Arriva da Princeton "What would I say", l'app che pensa per noi: utilizza gli status postati su facebook dall'utente e rielabora pensieri inediti
What would I say– Arriva da Princetone una app che pensa per noi: si chiama “What would I say” ed è in grado di parlare al nostro posto. L’applicazione, che nasce per la competizione digitale Hackaton ospitata dall’università di Princeton, utilizza gli status di facebook che l’utente ha postato negli anni per rielaborare poi pensieri inediti, sfruttando le parole e lo stile dell’autore. La nuova frase composta potrà essere utilizzata e postata su facebook come proprio pensiero.
Chi siamo nella dimensione digitale?– Le app stanno esplorando tutti i territori dell’uomo, dall’archivio dei sogni al check up medico. “What would I say” ha ricevuto migliaia di “mi piace” in brevissimo tempo. A parte l’idea curiosa e divertente che vi è alla base, l’app potrebbe rivelarsi anche uno strumento di auto-indagine del nostro utilizzo dei social, una specie di specchio della nostra connettività. Che persona viene fuori dagli status? Chi siamo nella dimensione digitale? A volte, forse, nella realtà facebook, qualcuno di non molto lontano dal pensiero della app che pensa per noi.

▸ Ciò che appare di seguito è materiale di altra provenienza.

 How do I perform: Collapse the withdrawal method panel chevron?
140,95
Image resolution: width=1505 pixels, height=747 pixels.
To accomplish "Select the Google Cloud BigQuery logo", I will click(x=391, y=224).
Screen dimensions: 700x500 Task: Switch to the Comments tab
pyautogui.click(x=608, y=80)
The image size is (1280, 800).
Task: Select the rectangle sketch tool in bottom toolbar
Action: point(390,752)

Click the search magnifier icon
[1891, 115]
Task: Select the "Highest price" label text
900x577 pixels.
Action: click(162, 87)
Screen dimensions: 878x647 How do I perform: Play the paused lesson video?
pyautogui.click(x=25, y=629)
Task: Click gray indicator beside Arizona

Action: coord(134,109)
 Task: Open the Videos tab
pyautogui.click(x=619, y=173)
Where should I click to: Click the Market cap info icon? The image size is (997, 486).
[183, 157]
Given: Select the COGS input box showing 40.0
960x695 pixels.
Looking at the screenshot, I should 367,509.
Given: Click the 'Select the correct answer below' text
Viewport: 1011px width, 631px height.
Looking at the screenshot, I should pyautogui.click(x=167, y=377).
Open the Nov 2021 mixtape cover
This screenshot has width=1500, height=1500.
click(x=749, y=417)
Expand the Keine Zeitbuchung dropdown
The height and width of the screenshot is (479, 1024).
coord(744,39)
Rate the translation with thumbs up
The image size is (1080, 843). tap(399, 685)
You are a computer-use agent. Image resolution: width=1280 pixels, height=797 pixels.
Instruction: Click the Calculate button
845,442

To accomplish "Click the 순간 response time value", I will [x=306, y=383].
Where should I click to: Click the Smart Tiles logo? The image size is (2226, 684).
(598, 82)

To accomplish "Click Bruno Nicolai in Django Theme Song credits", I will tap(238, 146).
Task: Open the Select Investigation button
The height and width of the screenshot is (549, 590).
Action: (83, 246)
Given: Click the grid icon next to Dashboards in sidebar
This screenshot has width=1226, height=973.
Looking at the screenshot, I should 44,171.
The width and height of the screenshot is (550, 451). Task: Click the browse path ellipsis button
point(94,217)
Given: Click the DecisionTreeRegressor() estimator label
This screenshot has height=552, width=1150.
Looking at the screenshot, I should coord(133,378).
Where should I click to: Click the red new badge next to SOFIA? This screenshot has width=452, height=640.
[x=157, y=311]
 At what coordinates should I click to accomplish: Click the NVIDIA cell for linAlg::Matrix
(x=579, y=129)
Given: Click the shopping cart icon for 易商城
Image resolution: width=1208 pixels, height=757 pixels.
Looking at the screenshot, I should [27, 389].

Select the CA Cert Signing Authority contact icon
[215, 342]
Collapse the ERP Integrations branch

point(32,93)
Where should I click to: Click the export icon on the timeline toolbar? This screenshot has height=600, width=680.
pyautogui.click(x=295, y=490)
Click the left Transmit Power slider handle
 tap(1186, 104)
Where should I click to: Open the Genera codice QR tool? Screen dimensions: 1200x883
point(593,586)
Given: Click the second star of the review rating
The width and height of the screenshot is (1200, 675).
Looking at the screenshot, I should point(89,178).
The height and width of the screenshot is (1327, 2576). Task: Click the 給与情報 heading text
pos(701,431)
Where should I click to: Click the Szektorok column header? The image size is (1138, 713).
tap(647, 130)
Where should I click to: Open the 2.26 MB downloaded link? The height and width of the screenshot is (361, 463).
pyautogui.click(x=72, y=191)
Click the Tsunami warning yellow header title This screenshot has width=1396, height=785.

Il futuro della creatività– L’algoritmo ha un funzionamento molto semplice, mentre per quanto riguarda la privacy, i creatori assicurano che l’app non ha un database e che quindi che nessun dato dell’utente rimane registrato. È un calcolo interno al browser di chi lo utilizza. L’app che pensa per noi può essere uno spunto creativo per indurci alla lettura di noi stessi. Insomma non solo ti dico cosa dici, ma ti dico anche chi sei, o se non altro come appari. Se guardiamo oltre la app ci si può accorgere che lentamente una piccola-grande rivoluzione sta ampliando il suo raggio di espansione: oggi le app creano gli status. E se domani fosse la volta dei romanzi? Delle fiction? Dei film? Cosa sarà domani la creatività? Continua il grande dibattito creatività-web e noi continuiamo a dedicargli attenzione.